# American Institute of Mathematical Sciences

doi: 10.3934/mcrf.2022036
Online First

Online First articles are published articles within a journal that have not yet been assigned to a formal issue. This means they do not yet have a volume number, issue number, or page numbers assigned to them, however, they can still be found and cited using their DOI (Digital Object Identifier). Online First publication benefits the research community by making new scientific discoveries known as quickly as possible.

Readers can access Online First articles via the “Online First” tab for the selected journal.

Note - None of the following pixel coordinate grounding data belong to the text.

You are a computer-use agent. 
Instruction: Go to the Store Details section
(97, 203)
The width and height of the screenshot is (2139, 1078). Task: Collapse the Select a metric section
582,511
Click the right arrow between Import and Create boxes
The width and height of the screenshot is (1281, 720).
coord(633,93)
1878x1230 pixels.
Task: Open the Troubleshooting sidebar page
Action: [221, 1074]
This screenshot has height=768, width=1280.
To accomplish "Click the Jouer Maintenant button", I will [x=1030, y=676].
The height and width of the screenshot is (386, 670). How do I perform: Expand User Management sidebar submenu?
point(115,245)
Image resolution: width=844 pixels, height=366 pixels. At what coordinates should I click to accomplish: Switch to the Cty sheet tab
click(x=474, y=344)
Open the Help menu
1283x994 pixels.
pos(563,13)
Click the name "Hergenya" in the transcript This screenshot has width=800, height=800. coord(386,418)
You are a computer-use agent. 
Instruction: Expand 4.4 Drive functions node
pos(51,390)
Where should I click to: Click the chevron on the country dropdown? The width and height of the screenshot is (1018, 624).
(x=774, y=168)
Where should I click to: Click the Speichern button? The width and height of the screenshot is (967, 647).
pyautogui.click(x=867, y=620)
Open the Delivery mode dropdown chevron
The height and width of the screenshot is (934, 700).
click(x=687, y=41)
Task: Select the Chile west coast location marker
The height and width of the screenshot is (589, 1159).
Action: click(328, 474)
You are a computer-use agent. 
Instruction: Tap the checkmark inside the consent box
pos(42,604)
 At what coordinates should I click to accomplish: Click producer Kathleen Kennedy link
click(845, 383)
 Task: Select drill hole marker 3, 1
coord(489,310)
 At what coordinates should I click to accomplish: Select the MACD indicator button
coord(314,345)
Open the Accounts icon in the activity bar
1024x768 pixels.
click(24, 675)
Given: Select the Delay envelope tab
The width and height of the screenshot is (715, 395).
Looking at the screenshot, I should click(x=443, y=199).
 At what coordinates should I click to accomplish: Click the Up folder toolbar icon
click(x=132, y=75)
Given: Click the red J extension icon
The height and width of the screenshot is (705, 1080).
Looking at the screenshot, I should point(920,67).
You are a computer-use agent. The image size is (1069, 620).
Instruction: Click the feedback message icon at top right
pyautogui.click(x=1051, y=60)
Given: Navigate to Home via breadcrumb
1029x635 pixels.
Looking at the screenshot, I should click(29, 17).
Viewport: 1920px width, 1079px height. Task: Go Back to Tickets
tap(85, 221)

## Deep Learning approximation of diffeomorphisms via linear-control systems

 Scuola Internazionale Superiore di Studi Avanzati, Trieste, Italy

*Corresponding author: Alessandro Scagliotti

Received  November 2021 Revised  July 2022 Early access August 2022

Fund Project: The first author is partially supported by INdAM–GNAMPA

In this paper we propose a Deep Learning architecture to approximate diffeomorphisms diffeotopic to the identity. We consider a control system of the form $\dot x = \sum_{i = 1}^lF_i(x)u_i$, with linear dependence in the controls, and we use the corresponding flow to approximate the action of a diffeomorphism on a compact ensemble of points. Despite the simplicity of the control system, it has been recently shown that a Universal Approximation Property holds. The problem of minimizing the sum of the training error and of a regularizing term induces a gradient flow in the space of admissible controls. A possible training procedure for the discrete-time neural network consists in projecting the gradient flow onto a finite-dimensional subspace of the admissible controls. An alternative approach relies on an iterative method based on Pontryagin Maximum Principle for the numerical resolution of Optimal Control problems. Here the maximization of the Hamiltonian can be carried out with an extremely low computational effort, owing to the linear dependence of the system in the control variables. Finally, we use tools from $\Gamma$-convergence to provide an estimate of the expected generalization error.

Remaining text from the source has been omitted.